Lee agreed that education had a major role to play in keeping attacks on ICS systems at bay. “It has a great role. One of the things that governments do very well is amplifying this topic of industrial security. We’ve seen a lot of great movement here in Australia and the US by government partners specifically talking about operations, technology-specific security,” he noted.

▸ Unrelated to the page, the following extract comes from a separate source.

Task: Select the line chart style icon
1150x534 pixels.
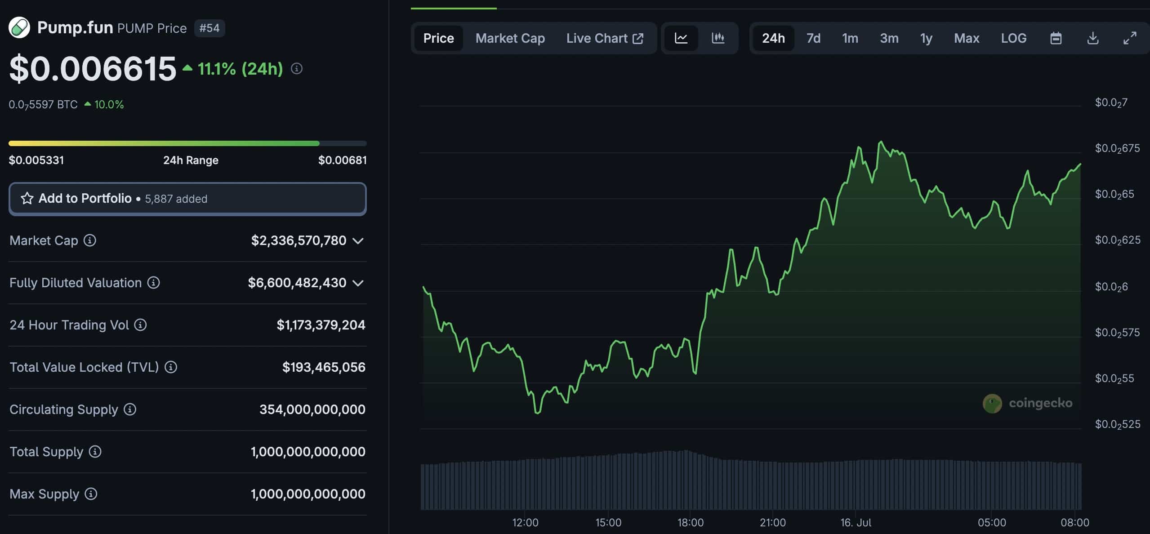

“And as a result, boards of directors, members, CEOs, the executive staff [at] these companies are going, oh, okay, what should we do about that? And if you think about it starting back 20 years, people are always saying, do cyber security, do cyber security.
“But the nuance of that, what to do, all the different ways to do it, and whether it’s IT or OT, that can be overwhelming and confusing. I don’t know that the external groups, government standards etc, have ever really been specific on IT versus OT. They are [now] starting to be specific about the necessity of operations security.”
Asked about the use of air-gapping to improve security for ICS systems, Lee said it was only used in the nuclear industry. Iran’s nuclear plant at Natanz was air-gapped but as is well-known that did not shield it from attack by the Stuxnet malware.
Dragos gets hardware appliances from different vendors but writes its own software, including firmware. Lee waltzed around a question as to whether the software was Linux-based.
He laughed when asked about the company’s stated mission — safeguarding civilisation — whether that was not best left to the likes of Batman and whether the stakes were really that high.
“Absolutely. When you’re talking about adversaries that are trying to kill people, you’re talking about adversaries that are trying to disrupt, [things] like electric power, etc. I do think it’s that high.”
The slogan was a reminder “not to just take care of the big players, because a lot of our societal value is also in the smaller electric co-operative, water utilities, that’s your day-to-day [providers]”.
“If we build a big company on only protecting big players with big budgets, that’s not safeguarding civilisation. We have to take care of the smaller players too, I believe.”
Lee said he would place himself in the technology bracket, when asked whether he considered himself more of a marketing sort or a tech sort. “I see myself as a teacher first, and sometimes that’s a marketing kind of function. To help educate people. Sometimes it’s in the technology type function, but I’m a very technical person by trade.”
In Dragos’ annual report for 2021, the company had stated that the design of ICS products meant they could rarely be secured from the risk of rootkit installation. Lee explained: “In enterprise IT security, you normally have a very big focus on product security and data security. Encrypt the data, secure the product. And that makes sense for the world we live in there.
“But on industrial security, it’s a system of systems and physics. And there is native functionality required in those products to even have them do the systems assistant functionality that you can’t secure against.
“As an example, if I have a product the entire job of which is to open and close a circuit breaker, that can be used by an adversary [and also] by an operator. There’s no way to secure that because it’s doing its job.
“And so there are plenty of products… where the functionality that’s demanded of them for that environment is, of itself, available to anybody. Hence, it’s silly to say that it can be secured or not.
“An over-focus on product security is not industrial security. That’s usually [the case] with the vendors, even when they sometimes make mistakes, these advisers and so forth, I think we kind of yell at them a little too much. Their product security is not the same thing as industrial security.”
Lee laughed again when asked why he wore such a long beard, but took no offence at the query. He has a simple reason for doing so: when he was in the army, he had to look very neat and clean on top. Now, given he can do what he likes, he just lets the facial hair grow.